READING TEXT:
— Start —

Mr. Wells speaks somewhere of the amazing persistency of the instinct for self-expression. Where it exists, one reflects in musing on these biographies, you can't kill it with a club.
Very imposing we felt the literary style of this Dictionary to be. It treats of a man much as if he were a word, say, in the Century Dictionary. This is the sort of biographical writing, we said, that a man with whiskers can read. It does sound something like a court calendar. Its tone is omniscient, indeed. But the Recording Angel here does not drop a tear upon the oath of any Uncle Toby and blot it out forever. No. He says, of one we tremble to name, "his language was often beyond the reach of apology." Fine is the dignity with which sordid things are related. "The return journey he was under the necessity of performing on foot." Almost grotesque is the neglect of the caressing touch of sentiment. "His own wish was to be a jockey." The treatment of the theme of love is entertaining. "At the age of nineteen he married."

— End —

DATA SUPPLIED:
— Start —

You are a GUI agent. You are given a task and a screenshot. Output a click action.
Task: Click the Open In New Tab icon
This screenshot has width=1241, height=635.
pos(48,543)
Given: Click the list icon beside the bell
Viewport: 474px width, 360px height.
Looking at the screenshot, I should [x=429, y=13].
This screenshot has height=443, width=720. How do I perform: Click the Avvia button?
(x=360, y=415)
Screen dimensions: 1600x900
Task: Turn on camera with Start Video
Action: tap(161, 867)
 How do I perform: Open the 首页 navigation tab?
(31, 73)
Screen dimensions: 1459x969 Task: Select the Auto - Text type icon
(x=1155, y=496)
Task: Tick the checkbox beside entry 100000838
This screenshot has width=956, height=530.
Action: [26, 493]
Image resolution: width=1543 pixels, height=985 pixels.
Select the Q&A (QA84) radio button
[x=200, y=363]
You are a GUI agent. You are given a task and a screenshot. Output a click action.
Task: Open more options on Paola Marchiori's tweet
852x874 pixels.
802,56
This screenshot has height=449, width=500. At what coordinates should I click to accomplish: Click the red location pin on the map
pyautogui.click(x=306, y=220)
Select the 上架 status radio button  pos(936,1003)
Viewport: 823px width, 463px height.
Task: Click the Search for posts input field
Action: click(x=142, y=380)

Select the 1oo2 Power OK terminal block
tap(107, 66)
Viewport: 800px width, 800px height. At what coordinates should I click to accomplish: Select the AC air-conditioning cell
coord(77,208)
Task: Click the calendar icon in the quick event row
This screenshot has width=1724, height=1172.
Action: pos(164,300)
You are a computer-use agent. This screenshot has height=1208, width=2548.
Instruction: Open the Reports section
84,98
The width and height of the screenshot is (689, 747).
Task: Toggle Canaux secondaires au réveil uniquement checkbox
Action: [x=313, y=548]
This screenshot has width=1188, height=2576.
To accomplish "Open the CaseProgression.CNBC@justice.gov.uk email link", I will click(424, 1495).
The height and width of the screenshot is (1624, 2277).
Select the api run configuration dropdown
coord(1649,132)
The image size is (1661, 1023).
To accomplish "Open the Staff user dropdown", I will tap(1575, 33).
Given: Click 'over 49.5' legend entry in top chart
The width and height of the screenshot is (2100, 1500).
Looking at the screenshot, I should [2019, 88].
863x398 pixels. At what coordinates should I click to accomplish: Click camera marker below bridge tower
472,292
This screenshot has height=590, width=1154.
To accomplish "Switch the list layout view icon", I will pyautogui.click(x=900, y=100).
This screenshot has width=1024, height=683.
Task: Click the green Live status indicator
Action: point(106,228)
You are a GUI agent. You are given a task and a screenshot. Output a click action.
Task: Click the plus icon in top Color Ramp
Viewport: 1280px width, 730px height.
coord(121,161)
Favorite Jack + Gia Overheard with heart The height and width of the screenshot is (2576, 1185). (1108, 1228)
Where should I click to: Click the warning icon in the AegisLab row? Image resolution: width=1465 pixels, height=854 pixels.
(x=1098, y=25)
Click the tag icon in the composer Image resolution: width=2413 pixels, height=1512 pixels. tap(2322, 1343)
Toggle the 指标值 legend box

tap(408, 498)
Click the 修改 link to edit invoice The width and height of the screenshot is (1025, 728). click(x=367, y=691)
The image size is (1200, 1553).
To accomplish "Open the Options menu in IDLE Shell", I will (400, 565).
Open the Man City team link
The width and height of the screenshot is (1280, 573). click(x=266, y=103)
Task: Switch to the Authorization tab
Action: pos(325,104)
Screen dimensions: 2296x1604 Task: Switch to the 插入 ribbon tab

— End —

BRIEF:
Summarize the passage about the Dictionary's writing style in two sentences. The listing isn't needed for this work.

RESPONSE:
The passage recalls Mr. Wells on the persistence of the instinct for self-expression, which cannot be killed where it exists. It then calls the Dictionary's literary style imposing and omniscient: it treats a man much as if he were a word, relates sordid things with dignity, and almost grotesquely neglects sentiment.